YES

We show the termination of the TRS R:

  app(app(plus(),|0|()),y) -> y
  app(app(plus(),app(s(),x)),y) -> app(s(),app(app(plus(),x),y))
  app(app(sumwith(),f),nil()) -> nil()
  app(app(sumwith(),f),app(app(cons(),x),xs)) -> app(app(plus(),app(f,x)),app(app(sumwith(),f),xs))

-- SCC decomposition.

Consider the dependency pair problem (P, R), where P consists of

p1: app#(app(plus(),app(s(),x)),y) -> app#(s(),app(app(plus(),x),y))
p2: app#(app(plus(),app(s(),x)),y) -> app#(app(plus(),x),y)
p3: app#(app(plus(),app(s(),x)),y) -> app#(plus(),x)
p4: app#(app(sumwith(),f),app(app(cons(),x),xs)) -> app#(app(plus(),app(f,x)),app(app(sumwith(),f),xs))
p5: app#(app(sumwith(),f),app(app(cons(),x),xs)) -> app#(plus(),app(f,x))
p6: app#(app(sumwith(),f),app(app(cons(),x),xs)) -> app#(f,x)
p7: app#(app(sumwith(),f),app(app(cons(),x),xs)) -> app#(app(sumwith(),f),xs)

and R consists of:

r1: app(app(plus(),|0|()),y) -> y
r2: app(app(plus(),app(s(),x)),y) -> app(s(),app(app(plus(),x),y))
r3: app(app(sumwith(),f),nil()) -> nil()
r4: app(app(sumwith(),f),app(app(cons(),x),xs)) -> app(app(plus(),app(f,x)),app(app(sumwith(),f),xs))
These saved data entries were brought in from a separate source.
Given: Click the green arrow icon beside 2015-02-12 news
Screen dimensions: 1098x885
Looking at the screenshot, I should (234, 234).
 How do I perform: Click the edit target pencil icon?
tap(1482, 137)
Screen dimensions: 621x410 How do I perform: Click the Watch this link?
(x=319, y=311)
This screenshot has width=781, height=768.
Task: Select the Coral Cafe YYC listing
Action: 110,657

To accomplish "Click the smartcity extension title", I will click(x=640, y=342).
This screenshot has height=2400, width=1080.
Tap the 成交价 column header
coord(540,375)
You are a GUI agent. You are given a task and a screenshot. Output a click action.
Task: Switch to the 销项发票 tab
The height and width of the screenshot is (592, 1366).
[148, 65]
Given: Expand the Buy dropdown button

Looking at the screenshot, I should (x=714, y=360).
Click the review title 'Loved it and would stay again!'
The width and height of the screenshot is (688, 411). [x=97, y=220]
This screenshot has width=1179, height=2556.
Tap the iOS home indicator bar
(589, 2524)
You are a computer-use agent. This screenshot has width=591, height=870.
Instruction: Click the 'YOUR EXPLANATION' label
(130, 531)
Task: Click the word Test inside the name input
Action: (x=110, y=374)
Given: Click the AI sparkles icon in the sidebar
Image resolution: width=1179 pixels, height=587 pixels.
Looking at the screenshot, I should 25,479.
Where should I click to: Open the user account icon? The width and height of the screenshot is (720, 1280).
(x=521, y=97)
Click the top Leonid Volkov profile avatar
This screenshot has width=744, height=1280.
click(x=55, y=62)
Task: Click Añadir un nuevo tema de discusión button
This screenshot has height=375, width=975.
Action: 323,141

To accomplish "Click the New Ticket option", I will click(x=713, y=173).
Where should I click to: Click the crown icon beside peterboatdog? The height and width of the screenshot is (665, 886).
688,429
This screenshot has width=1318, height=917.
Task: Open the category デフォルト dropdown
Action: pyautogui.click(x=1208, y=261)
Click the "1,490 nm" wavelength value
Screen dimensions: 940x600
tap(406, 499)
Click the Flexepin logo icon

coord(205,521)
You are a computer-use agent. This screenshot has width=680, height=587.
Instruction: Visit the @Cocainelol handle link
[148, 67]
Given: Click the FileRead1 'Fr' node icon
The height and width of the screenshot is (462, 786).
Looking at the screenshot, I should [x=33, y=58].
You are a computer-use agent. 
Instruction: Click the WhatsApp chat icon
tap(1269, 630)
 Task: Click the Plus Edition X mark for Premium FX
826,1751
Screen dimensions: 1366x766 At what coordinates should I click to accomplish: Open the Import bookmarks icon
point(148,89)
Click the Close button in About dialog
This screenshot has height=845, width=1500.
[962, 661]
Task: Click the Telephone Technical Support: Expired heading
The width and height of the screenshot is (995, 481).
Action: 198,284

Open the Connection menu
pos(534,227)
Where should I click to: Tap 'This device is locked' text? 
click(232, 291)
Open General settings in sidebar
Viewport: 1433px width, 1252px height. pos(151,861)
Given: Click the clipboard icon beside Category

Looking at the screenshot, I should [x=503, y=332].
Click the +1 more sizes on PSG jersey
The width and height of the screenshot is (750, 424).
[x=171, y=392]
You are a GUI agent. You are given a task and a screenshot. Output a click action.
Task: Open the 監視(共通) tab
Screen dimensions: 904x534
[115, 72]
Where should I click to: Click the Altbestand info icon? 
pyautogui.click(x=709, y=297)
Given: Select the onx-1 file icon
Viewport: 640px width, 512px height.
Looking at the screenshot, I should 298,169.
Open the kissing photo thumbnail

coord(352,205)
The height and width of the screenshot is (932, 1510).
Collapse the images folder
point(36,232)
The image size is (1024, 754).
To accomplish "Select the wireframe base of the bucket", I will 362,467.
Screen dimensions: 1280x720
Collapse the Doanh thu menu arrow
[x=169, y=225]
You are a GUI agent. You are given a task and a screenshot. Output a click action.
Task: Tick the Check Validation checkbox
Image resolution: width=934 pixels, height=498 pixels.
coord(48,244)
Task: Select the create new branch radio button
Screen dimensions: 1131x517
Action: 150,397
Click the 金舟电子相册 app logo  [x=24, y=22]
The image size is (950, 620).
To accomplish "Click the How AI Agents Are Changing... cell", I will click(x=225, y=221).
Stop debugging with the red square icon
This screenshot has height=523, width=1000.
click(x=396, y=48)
The estimated dependency graph contains the following SCCs:

  {p6, p7}
  {p2}


-- Reduction pair.

Consider the dependency pair problem (P, R), where P consists of

p1: app#(app(sumwith(),f),app(app(cons(),x),xs)) -> app#(f,x)
p2: app#(app(sumwith(),f),app(app(cons(),x),xs)) -> app#(app(sumwith(),f),xs)

and R consists of:

r1: app(app(plus(),|0|()),y) -> y
r2: app(app(plus(),app(s(),x)),y) -> app(s(),app(app(plus(),x),y))
r3: app(app(sumwith(),f),nil()) -> nil()
r4: app(app(sumwith(),f),app(app(cons(),x),xs)) -> app(app(plus(),app(f,x)),app(app(sumwith(),f),xs))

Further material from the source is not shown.